Ahead of the official post again, with a jucy update in 114:

7b4be35 storagenode/monitor: support fully dedicated disks with simplified space calculations
21d58e7 storagenode/pieces: save-state-resume feature for used space filewalker

These are very very helpful! Show some love for the team.

LrrrAc · September 25, 2024, 3:51pm

Any idea what

7b4be35 storagenode/monitor: support fully dedicated disks with simplified space calculations

will change? Will we get to just say “Dedicated Disk” and not deal with telling it any size?

pasatmalo · September 25, 2024, 4:51pm

"This patch identifies the available space in a different way. It ignores all the calculated used space, but checks the available space in the running partition.

UI will show fake numbers, but it should work."

Essentially because the whole hard drive is dedicated to Storj, then the available space can be fetched from the partition instead of having to rely on the used space calculations.

It would seem that at the moment nothing else changes.

LrrrAc · September 25, 2024, 5:02pm

Nodes currently check anyway, they just will lower the size of the node if necessary. I guess this will just let it fill anything it finds.

arrogantrabbit · September 25, 2024, 5:28pm

I don’t get it.

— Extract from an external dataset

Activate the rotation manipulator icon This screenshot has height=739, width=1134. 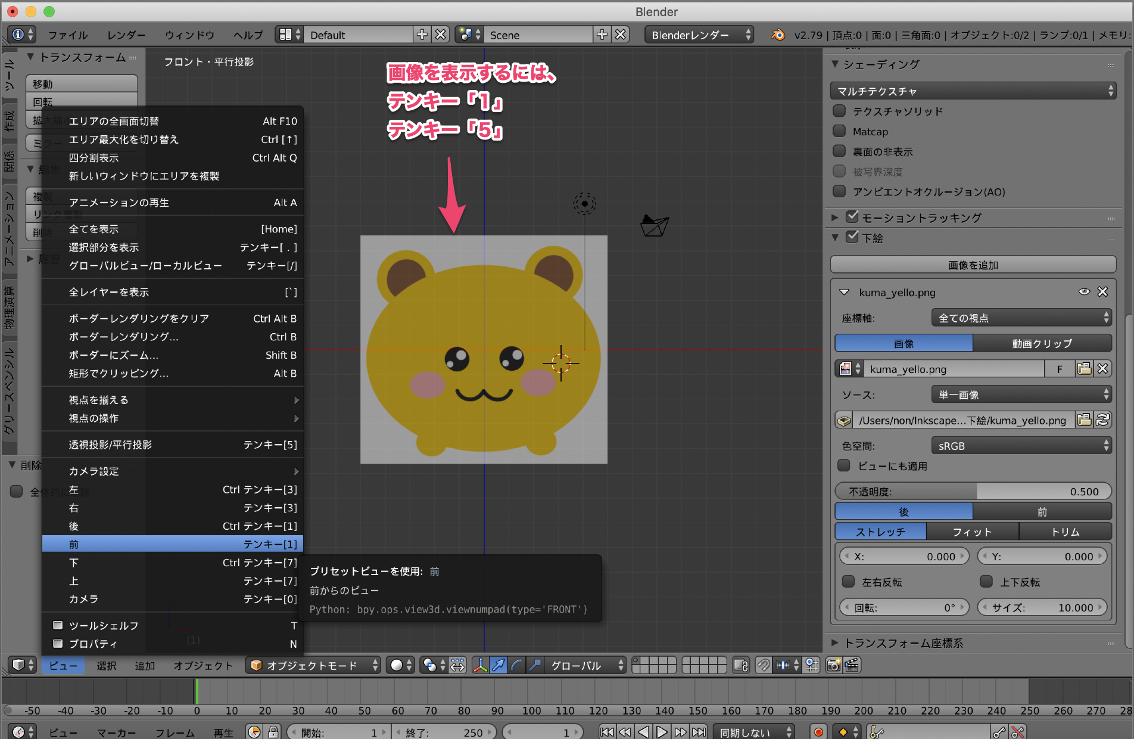[x=516, y=666]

What is “dedicated disk”?

Available space is by definition the smaller of available storage space and [allocated storage space in the config file]. It does not matter how much is used, it only matters how much space is left on the current volume.

Whether this is dedicated disk, or a dedicated disk with quota, or a partition on a disk, or a dedicated array, or a dataset on existing pool, or a dataset with quota imposed is completely and entirely irrelevant.

Very strange change.

Roxor · September 25, 2024, 5:32pm

I think it just allows a node to assume it’s the only app using space on a filesystem. So it wouldn’t have to add-up the millions of files in the blobs directory anymore (like used-space-filewalker does). It could just look at what your filesystem is reporting as size and free… subtract the space it uses in the non-blobs folders… and what’s left must be “used space”.

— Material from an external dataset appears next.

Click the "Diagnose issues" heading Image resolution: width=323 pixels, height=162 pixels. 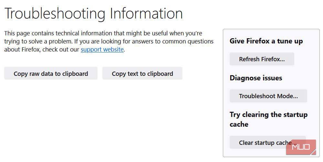(x=256, y=78)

So… way less disk IO determining used-space?

arrogantrabbit · September 25, 2024, 5:34pm

Ah, it’s for used space calculation.

UI will show fake numbers, but it should work.

Why would then UI show fake numbers?

Also, this mechanism is already used to prevent running out of space (the 3GB buffer or whatever it is today)

Roxor · September 25, 2024, 5:38pm

If it shows you a number for “used space”… but it didn’t actually add up all the .sj1 files (like it does now)… it wouldn’t be a real number, would it? It’s at best an educated guess. Maybe fake is too strong a word for such an estimate?